The nonlinear optical microscope according to claim 3 or 4. The condensing position modulation means includes a wavefront modulation unit that moves the condensing position of the first excitation light or the second excitation light in the optical axis direction.
The nonlinear optical microscope according to claim 5. The first excitation light and the second excitation light are pulsed laser light,
A time delay optical system for temporally overlapping the condensing positions of the first excitation light and the second excitation light;
The nonlinear optical microscope in any one of Claims 1-7. A condensing step of condensing the first excitation light and the second excitation light on the sample while relatively position-modulating the condensing positions of the first excitation light and the second excitation light at a predetermined modulation frequency. When,
An extraction step of extracting a frequency component corresponding to the modulation frequency from the signal light generated from the sample;
Nonlinear optical microscopy. In the extraction step, a frequency component that is an even multiple of the modulation frequency is extracted from the signal light.

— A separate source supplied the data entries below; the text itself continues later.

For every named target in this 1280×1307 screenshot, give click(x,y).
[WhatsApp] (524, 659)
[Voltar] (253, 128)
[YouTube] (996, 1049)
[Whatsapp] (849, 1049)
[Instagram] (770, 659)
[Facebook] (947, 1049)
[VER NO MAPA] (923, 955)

The nonlinear optical microscopic method according to claim 9. In the condensing step, the center of gravity of the condensing position of the first excitation light and the condensing position of the second excitation light is spirally moved in a plane perpendicular to the optical axis.
The nonlinear optical microscopic method according to claim 9 or 10. In the condensing step, the center of gravity of the condensing position of the first excitation light and the condensing position of the second excitation light is moved linearly in a plane perpendicular to the optical axis.
The nonlinear optical microscopic method according to claim 9 or 10. In the condensing step, the center of gravity of the condensing position of the first excitation light and the condensing position of the second excitation light is moved linearly in the optical axis direction.
The nonlinear optical microscopic method according to claim 9.